## AUFGABE 1
Schreiben Sie aus dem Text über Sergei Eisenstein den Abschnitt von „Sein erster großer“ bis einschließlich „des Films beitrug.“ wortgetreu ab.
## AUFGABE 2
Fassen Sie im Text über Sergei Eisenstein den Absatz, der mit „Berühmt wurde die Szenenfolge“ beginnt, als kurze Stichpunktliste zusammen und behalten Sie dabei die wesentlichen Fakten bei.
## AUFGABE 3
Führen Sie den Text über Sergei Eisenstein im Anschluss an seinen letzten Satz fort.

Trotz Linientreue bespitzelt und beschattet
Sergei Eisenstein gilt als einer der begabtesten Filmregisseure aller Zeiten. Obwohl er dem stalinis-tischen Regime linientreu diente, wurde er ständig überwacht. Während der «Säuberungen» im Jahr 1937 wäre es fast zu einem Schauprozess gegen ihn gekommen.
Sein erster großer Erfolg war «Panzerkreuzer Potemkin», ein Propagandawerk, das als offizieller Jubiläumsfilm der Revolution des Jahres 1905 zwanzig Jahre später im Moskauer Bolschoi-Theater uraufgeführt wurde. Inhalt ist die Meuterei der Besatzung des russischen Kriegsschiffs gegen die zaristischen Offiziere. Die sowjetische Führung war von Eisensteins Begabung, durch den Szenenaufbau und den Filmschnitt die Emotionen der Zuschauer zu manipulieren, stark beeindruckt, was im Wesentlichen zum Erfolg des Films beitrug.
Berühmt wurde die Szenenfolge auf der Treppe zum Hafen von Odessa, wo eine zaristische Truppe auf die Menschenmenge feuert und ein Kinderwagen – mit Baby aber führerlos – die Treppe hinunterkollert. Diese beeindruckenden Bilder ahmte Brian de Palma als Huldigung Eisensteins in seinem Film «Die Unbestechlichen» nach, als Eliot Ness‘ Leute sich mit Gangstern im Bahnhof von Chicago eine Schießerei liefern, bei der ein Baby in seinem Wagen mitten im Gefecht ebenfalls eine große Treppe hinabtrudelt.

## BEREITGESTELLTES MATERIAL
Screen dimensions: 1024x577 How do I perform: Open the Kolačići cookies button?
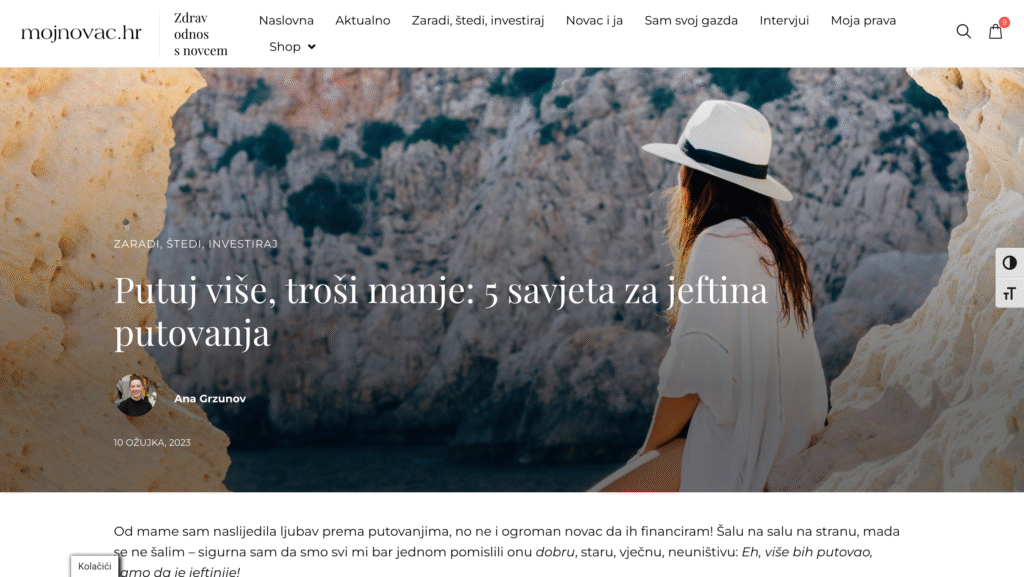[95, 566]
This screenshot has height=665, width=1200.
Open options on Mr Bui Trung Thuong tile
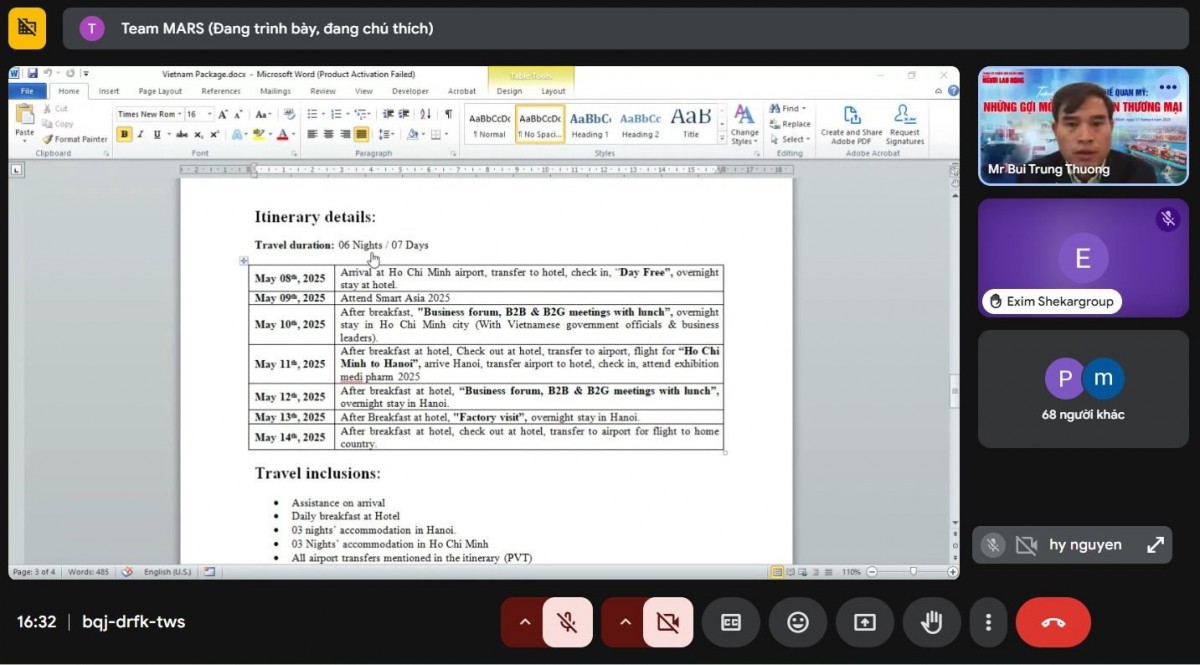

## ANTWORT 1
Sein erster großer Erfolg war «Panzerkreuzer Potemkin», ein Propagandawerk, das als offizieller Jubiläumsfilm der Revolution des Jahres 1905 zwanzig Jahre später im Moskauer Bolschoi-Theater uraufgeführt wurde. Inhalt ist die Meuterei der Besatzung des russischen Kriegsschiffs gegen die zaristischen Offiziere. Die sowjetische Führung war von Eisensteins Begabung, durch den Szenenaufbau und den Filmschnitt die Emotionen der Zuschauer zu manipulieren, stark beeindruckt, was im Wesentlichen zum Erfolg des Films beitrug.

## ANTWORT 2
- Berühmt: die Szenenfolge auf der Treppe zum Hafen von Odessa
- Eine zaristische Truppe feuert auf die Menschenmenge, ein führerloser Kinderwagen mit Baby rollt die Treppe hinunter.
- Brian de Palma ahmte diese Bilder als Huldigung an Eisenstein in «Die Unbestechlichen» nach.
- Dort liefern sich Eliot Ness' Leute im Bahnhof von Chicago eine Schießerei mit Gangstern, und ein Baby rollt in seinem Wagen mitten im Gefecht eine große Treppe hinab.

## ANTWORT 3
Der Film hatte nicht nur innerhalb der Partei Erfolg, sondern wurde auch vom Publikum begeistert aufgenommen. Er hatte ebenfalls im Ausland großen Zuspruch, wodurch Eisenstein international berühmt wurde. In den 1950er Jahren wählte die britische Zeitschrift «Sight & Sound» und die Weltausstellung in Brüssel «Panzerkreuzer Potemkin» zum besten Film aller Zeiten.
Nach diesem Durchbruch spezialisierte sich Eisenstein weiterhin auf politische Filme.
«Oktober – Zehn Tage, die die Welt erschütterten» (1928) schildert die Revolution von 1917 aus der Sicht der Bolschewisten und «Iwan der Schreckliche» (1945-46) ist der Versuch einer anspruchsvollen Biographie dieses umstrittenen Zaren.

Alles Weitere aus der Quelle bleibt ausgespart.